Sara Freeman/MDedge News
Simran Parmar
The first systematic review conducted by Marc C. Hochberg 10 years ago (Clin Exp Rheumatol. 2008;26:S120–4) showed “moderate evidence” of increased mortality caused by OA, compared with the general population, Mr. Parmar elaborated at the congress, which is sponsored by the Osteoarthritis Research Society International.

Three years later, data from another study (BMJ. 2011;342:d1165) suggested an increased risk, with standardized mortality ratios calculated to be 1.55 for all-cause mortality and 1.71 for cardiovascular-specific mortality when comparing those with OA to those without OA in the general population.

However, more recent meta-analyses, performed in 2016, have failed to show a relationship between mortality and OA (Semin Arthritis Rheum. 2016;46[2]:160–7; Sci Rep. 2016;6:24393).

“This could be because of heterogeneity among the studies,” Mr. Parmar reasoned, adding that there was still an unclear relationship between OA and mortality.

So the aim of the current study was not only to take another look at the association to determine its strength but also to see what factors might be mediating the association in order to perhaps explain why OA might be associated with an increased risk of death.

 

 


The analysis used data on more than 8,000 individuals participating in the NorStOP (North Staffordshire Osteoarthritis Project). This is a large, population-based, prospective cohort initiated in 2002 that includes adults aged 50 years or older who are registered at any of six general practices.

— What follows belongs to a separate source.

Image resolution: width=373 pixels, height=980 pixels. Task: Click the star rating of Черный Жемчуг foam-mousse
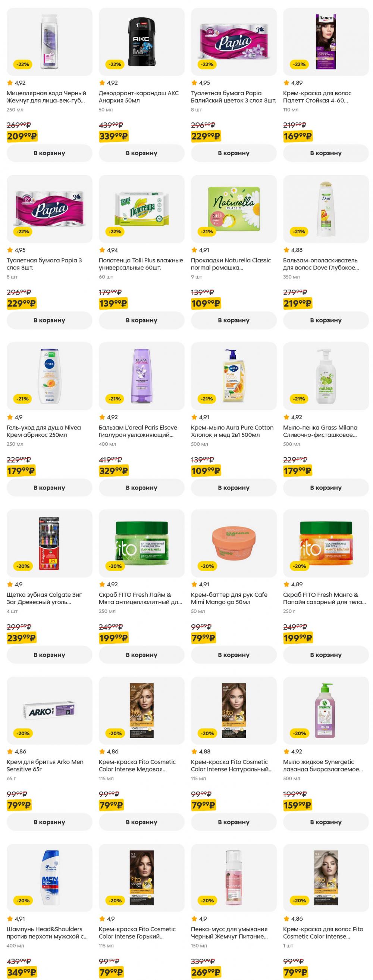pyautogui.click(x=199, y=919)

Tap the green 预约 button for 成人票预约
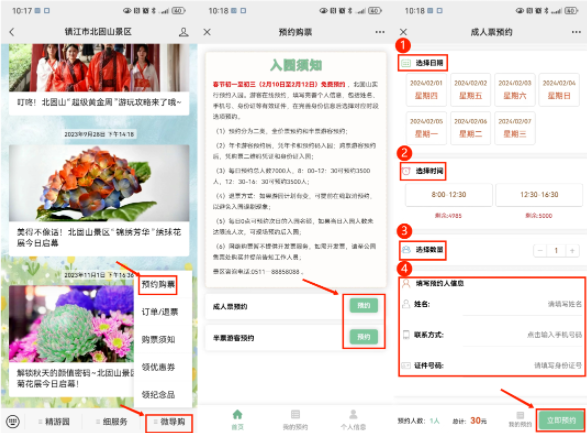364,305
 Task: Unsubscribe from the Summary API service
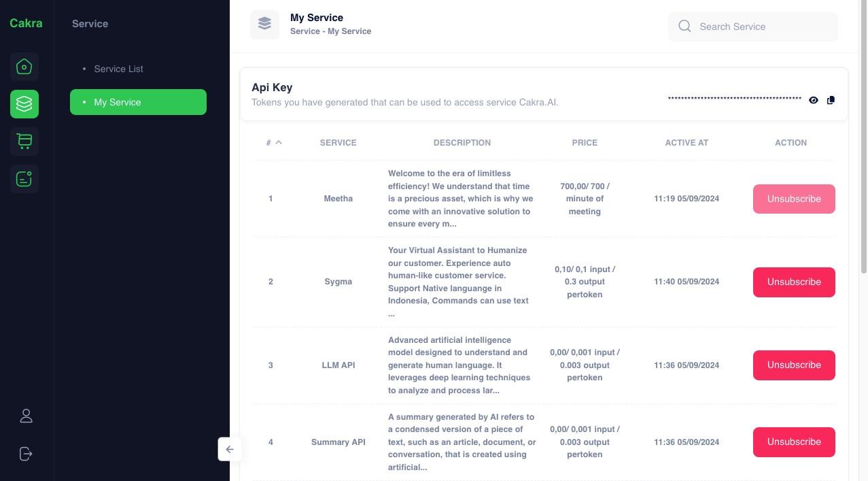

At baseline, the mean age of participants was 65 years, 51% were female, and just under 30% had OA. During 10 years of follow-up, 1,188 (14.7%) participants died.

Osteoarthritis was significantly associated with mortality in both unadjusted and adjusted analyses.

“For the average person presenting to general practice in North Staffordshire, there’s a 39.4% increased risk of mortality if they have osteoarthritis compared to if they don’t,” Mr. Parmar said.
 

 


After adjustment for potential confounding factors, such as age, NSAID use, and common comorbidities, the increased mortality risk remained, with around a 15% increased risk of death for those with OA versus those without.

“We proposed six different mediators of this relationship,” Mr. Parmar said. These were depression, anxiety, low walking frequency, cognitive impairment, insomnia, and obesity. “The reason we chose these is because they can be targets for therapy in primary care.”

Three mediators significantly affected the relationship: low walking frequency, depression, and cognitive impairment; the respective hazard ratios and 95% confidence intervals were 1.12 (1.09-1.15), 1.11 (1.08-1.15), and 1.06 (1.03-1.09).

“This tells us that these could possibly be on the pathway between osteoarthritis and mortality, and this could provide further evidence that they could be used for targeted therapy of osteoarthritis,” Mr. Parmar suggested.
 

 


“This type of mediation analysis has not been done in the osteoarthritis field before,” Mr. Parmar observed. He conceded that the mediators found might actually have contributed to the development of OA and that pain interference used in the definition of OA could have been caused by other factors.

Nevertheless, these data suggest that there may be actionable factors that could be used in primary care to reduce mortality in OA.

Mr. Parmar suggested that “encouraging physical activity and considering the impact of comorbidities can help reduce the risk of mortality in adults with osteoarthritis.”

The study was funded by Arthritis Research UK, the North Staffordshire Primary Care Consortium, and the Medical Research Council. Mr. Parmar had no conflicts of interest to disclose.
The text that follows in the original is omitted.